St. Patrick’s Day is a day of celebration! And I am proud to be Irish. My family is great, and I have always enjoyed celebrating the country, the tradition, and the culture.
But we Irish, we have a problem.
We like to joke about it. We like to revel in it. We like to play it up.
But as much as we like to laugh about, it’s still a problem. And I think it’s getting worse.
We drink too much.
And, to quote a comment from another blog:
As excessive alcohol consumption (or having the craic) is seen as a hallmark of Irishness it becomes embraced by most young people (especially men) as the only aspect of their identity that is meaningfully Irish. This leads to a vicious circle of alcohol abuse: Irish identity is eroded so to compensate they drink, drinking then becomes all it is to be Irish, so they drink excessively to try to be Irish.
That the Irish should choose to celebrate and have a few drinks is not a problem. I will have a few beers tonight myself. Ireland is not, contrary to its reputation, among the highest in the world in per capita alcohol consumption.
But that heavy drinking should be so closely connected to our national identity that it defines who we are at home and abroad, that’s not the best thing.

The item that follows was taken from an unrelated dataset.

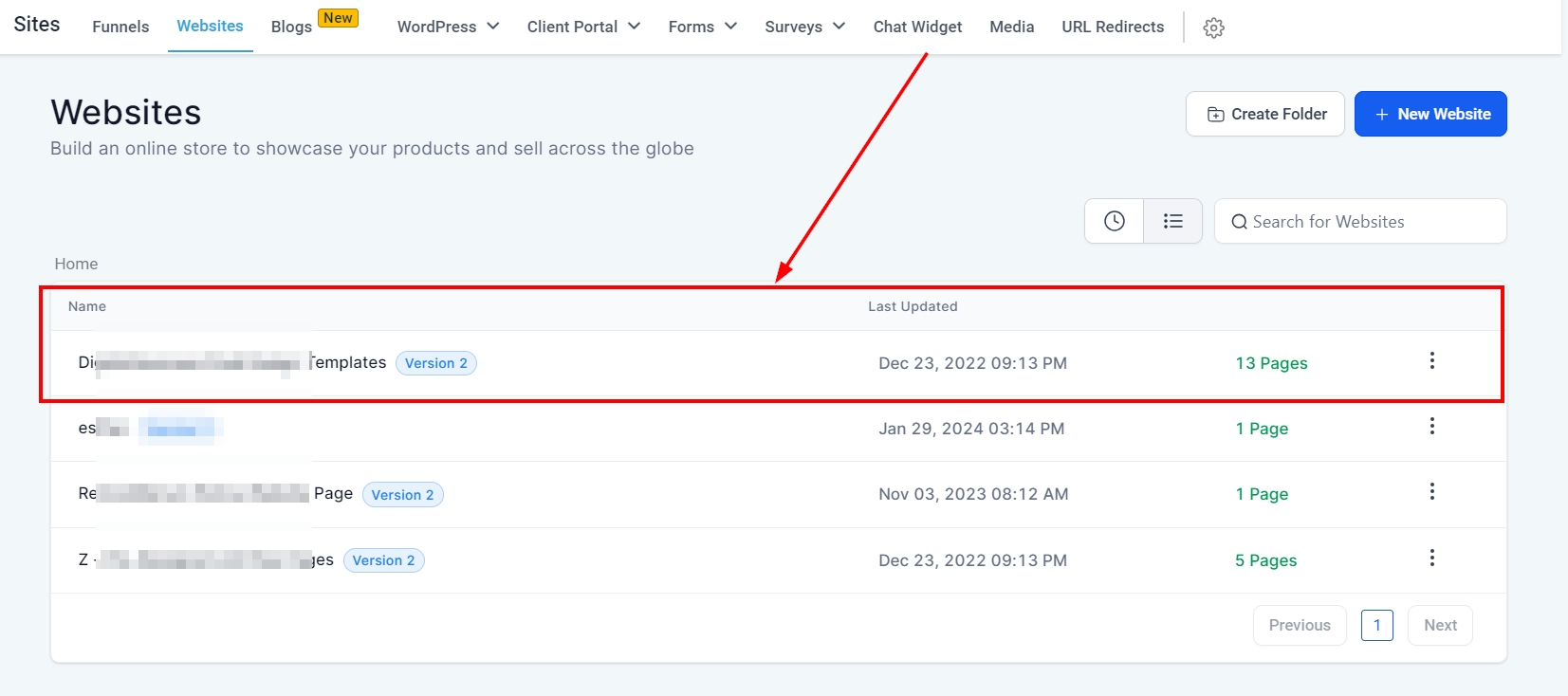Open the Chat Widget tab
Viewport: 1568px width, 696px height.
click(917, 27)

It’s reasonable for any culture to celebrate its national holiday with a few drinks. From Oktoberfest to Purim to Shogatsu, people drink the world over. But that our holiday should be so uniquely associated with people getting so paralytically drunk that it is considered normal to see someone pass out or vomit before 10 am, well, that’s no great tradition.

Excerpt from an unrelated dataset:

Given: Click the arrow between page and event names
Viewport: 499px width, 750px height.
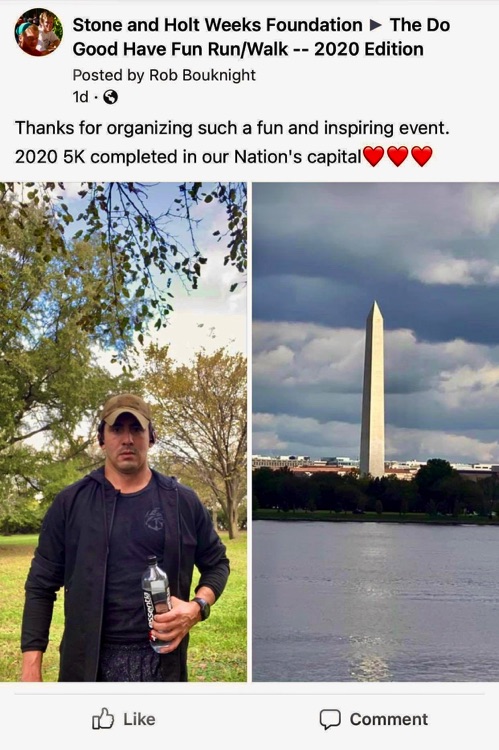Looking at the screenshot, I should pyautogui.click(x=377, y=25).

It is perhaps noteworthy, according to my family sources, that early morning drinking is not actually an Irish tradition on St. Paddy’s Day. Traditionally, it was a church holiday, and the great majority would attend Mass in the morning. Everyone would spend time with family during the day, and yes, people would go to the pub for a few drinks at night.
Heavy morning drinking on St. Paddy’s was born as an American tradition first. But there are enough connections among the Irish on both sides of the Atlantic that green beer and early-morning alcohol abuse are now common enough on both sides of the divide.
I don’t want to lecture anyone, and I have no illusions about doing much persuasion, either. I’m certainly no puritan. I’m not calling for prohibition or teetotaler-itarianism.
I am not a teetotaler myself nor anything close.
But not enough Irish speak out about drinking when it goes to perverse extremes.
So I figured I’d use my little soapbox to do just that.
Go out. Drink a few. Have fun. Tell stories and sing! Be Irish.
But I don’t feel proud when I see someone passed out on the street. And I think it’s ok to gently nudge my people in a different direction. And I would love to see others do the same.
And that’s all I have to say about that.